How to Use AI Without Becoming Non-Compliant
This is not an argument against AI. Firms that use it well can communicate faster, reduce administrative burden, and maintain quality. The key is governance, not prohibition.
Use enterprise-grade tools with data protection agreements. OpenAI's enterprise tier, Microsoft Copilot integrated with your existing systems, and sector-specific legal AI platforms offer zero-data-retention options and GDPR-compliant processing. These are materially different from a free consumer ChatGPT account. If your staff are using the latter for client work, that needs to stop.
Build human review into every client-facing output. AI can draft. A qualified professional must review, edit, and approve before anything goes to a client. This is not a courtesy step. It is a regulatory requirement.
Disclose AI use to clients where relevant. The simplest way to do this is through your engagement letter or a standing policy notice. If clients are receiving AI-assisted correspondence, they should know. This is both an ethical obligation and a practical way to manage expectations.
Write and enforce an AI policy. Your policy should cover which tools are approved, how client data must be handled, what supervision is required, and how the policy will be enforced. Your COLP or compliance lead should own it. All staff should be trained on it.
Document your use. If a regulatory query arises about a client email, you need to be able to show that it was reviewed, that appropriate oversight was applied, and that the firm's standards were met. AI use without records creates a compliance gap that is difficult to close after the fact.
The Firms Getting This Right
Forward-looking firms are treating AI governance the same way they treat anti-money laundering compliance: a non-negotiable framework that everyone operates within. That means approved tool lists, mandatory training, audit trails, and clear accountability. It also means being honest with clients about how technology is being used in their matter.
Firms that take this approach gain a real competitive advantage. Clients increasingly want to know that their adviser is using technology competently and responsibly. A clear AI policy, disclosed proactively, signals exactly that.
Firms that skip the governance step and let individual staff decide how and when to use ChatGPT are carrying a risk that may not surface for months — but when it does, it will be a regulatory matter, not just an internal one.
The Bottom Line
AI-generated emails are not inherently non-compliant. They become non-compliant when they are sent without review, produced using tools that compromise client data, or used in a way that the client does not know about and the firm has not sanctioned.

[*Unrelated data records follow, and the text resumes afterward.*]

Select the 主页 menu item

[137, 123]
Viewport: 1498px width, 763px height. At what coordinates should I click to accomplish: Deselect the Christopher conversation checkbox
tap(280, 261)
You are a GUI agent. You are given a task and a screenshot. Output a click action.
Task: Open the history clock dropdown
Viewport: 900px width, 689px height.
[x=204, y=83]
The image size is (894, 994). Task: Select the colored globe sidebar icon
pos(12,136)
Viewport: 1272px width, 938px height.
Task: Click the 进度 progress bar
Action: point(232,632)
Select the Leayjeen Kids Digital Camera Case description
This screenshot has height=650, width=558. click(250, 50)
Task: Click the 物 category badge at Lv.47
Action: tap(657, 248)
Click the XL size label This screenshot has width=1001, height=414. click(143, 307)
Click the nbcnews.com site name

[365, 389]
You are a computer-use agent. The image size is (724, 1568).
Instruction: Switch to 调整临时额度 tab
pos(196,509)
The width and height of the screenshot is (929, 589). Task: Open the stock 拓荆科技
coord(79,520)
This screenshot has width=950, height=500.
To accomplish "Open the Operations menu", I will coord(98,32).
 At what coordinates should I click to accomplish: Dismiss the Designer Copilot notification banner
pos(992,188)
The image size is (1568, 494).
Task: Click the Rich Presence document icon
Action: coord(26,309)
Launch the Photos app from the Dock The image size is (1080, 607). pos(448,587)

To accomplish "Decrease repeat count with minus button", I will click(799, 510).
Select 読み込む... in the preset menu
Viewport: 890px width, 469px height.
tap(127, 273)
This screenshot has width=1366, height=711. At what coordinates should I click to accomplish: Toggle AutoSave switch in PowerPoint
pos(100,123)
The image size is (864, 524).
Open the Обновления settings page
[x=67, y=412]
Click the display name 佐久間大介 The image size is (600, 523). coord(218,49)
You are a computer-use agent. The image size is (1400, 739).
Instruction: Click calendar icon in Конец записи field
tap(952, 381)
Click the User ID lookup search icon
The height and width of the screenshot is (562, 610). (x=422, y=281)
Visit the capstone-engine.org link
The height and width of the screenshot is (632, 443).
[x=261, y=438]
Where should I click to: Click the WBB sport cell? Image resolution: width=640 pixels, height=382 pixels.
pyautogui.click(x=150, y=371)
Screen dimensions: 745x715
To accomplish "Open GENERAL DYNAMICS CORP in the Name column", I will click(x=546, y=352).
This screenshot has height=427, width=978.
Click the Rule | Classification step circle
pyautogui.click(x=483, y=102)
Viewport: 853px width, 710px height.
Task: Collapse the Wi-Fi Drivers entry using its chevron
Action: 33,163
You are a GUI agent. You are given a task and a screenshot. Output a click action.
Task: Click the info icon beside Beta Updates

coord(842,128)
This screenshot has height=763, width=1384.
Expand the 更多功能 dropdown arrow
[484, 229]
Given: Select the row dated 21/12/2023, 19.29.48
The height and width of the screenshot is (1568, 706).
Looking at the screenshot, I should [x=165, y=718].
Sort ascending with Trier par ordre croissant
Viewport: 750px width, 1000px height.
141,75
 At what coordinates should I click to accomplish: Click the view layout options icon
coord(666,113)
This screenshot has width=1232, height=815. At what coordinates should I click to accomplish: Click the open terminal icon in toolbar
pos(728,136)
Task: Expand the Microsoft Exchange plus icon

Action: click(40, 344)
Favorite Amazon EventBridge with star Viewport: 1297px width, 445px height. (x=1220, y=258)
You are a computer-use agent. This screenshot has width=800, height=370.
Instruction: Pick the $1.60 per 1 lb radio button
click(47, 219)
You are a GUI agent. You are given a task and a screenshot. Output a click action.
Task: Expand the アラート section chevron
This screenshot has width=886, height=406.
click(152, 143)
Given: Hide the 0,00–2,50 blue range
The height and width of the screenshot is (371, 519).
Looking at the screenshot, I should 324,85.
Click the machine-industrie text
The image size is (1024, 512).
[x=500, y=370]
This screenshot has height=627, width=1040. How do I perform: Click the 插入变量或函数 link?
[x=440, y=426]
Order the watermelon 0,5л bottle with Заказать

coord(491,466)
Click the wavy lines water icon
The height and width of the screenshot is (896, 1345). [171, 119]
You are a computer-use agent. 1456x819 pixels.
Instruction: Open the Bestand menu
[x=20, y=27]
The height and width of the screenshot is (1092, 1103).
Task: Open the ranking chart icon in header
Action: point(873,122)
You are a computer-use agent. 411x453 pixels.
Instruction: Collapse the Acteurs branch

The SRA and ICAEW are watching this space closely. The standards they apply are not new, but the scenarios they cover now include tools that did not exist five years ago. Law firms and accountancy practices that treat AI as just another productivity shortcut, rather than a regulated activity, are taking a risk they may not fully see until they are already exposed.
Start with a policy. Train your people. Review what you send. Disclose what you use. That is not a barrier to adopting AI — it is the foundation for doing it properly.